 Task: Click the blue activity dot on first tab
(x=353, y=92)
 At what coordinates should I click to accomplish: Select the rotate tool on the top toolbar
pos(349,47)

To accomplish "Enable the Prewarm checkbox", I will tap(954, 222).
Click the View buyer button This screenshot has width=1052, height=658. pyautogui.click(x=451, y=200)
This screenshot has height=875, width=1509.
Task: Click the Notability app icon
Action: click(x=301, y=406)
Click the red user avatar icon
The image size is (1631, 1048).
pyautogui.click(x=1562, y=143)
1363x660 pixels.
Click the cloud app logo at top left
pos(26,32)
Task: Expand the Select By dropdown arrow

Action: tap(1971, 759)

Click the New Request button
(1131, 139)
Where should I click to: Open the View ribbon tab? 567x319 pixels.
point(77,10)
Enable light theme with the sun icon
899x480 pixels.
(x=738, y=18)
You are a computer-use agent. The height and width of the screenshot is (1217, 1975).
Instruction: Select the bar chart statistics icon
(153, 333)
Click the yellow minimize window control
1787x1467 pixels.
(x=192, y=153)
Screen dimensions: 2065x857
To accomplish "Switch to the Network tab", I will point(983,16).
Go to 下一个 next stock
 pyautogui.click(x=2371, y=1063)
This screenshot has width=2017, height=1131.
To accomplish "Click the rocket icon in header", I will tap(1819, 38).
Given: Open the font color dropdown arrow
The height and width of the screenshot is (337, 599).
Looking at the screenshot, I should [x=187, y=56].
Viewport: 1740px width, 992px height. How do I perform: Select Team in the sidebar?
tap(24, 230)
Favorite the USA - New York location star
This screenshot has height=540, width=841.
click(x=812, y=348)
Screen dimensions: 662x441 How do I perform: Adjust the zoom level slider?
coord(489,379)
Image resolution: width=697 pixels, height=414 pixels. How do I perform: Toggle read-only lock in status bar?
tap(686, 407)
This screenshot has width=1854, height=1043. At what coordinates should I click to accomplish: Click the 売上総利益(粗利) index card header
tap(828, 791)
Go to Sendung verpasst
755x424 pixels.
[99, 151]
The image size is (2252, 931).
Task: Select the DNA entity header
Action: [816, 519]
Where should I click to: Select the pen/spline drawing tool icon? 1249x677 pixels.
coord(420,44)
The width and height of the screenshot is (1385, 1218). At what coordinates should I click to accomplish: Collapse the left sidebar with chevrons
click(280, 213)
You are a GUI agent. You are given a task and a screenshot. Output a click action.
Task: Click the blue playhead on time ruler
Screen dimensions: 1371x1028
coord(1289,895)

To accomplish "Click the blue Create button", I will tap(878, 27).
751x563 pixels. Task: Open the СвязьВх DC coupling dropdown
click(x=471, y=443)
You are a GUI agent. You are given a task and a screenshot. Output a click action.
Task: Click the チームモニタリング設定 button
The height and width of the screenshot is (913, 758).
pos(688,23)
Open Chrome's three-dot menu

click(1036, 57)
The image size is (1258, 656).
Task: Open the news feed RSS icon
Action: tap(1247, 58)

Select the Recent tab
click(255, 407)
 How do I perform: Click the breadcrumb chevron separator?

■ **REQUIREMENT**:
Across the whole listing, how many lines contain the string "will"? Give the number and no more.

■ **THE ANSWER**:
4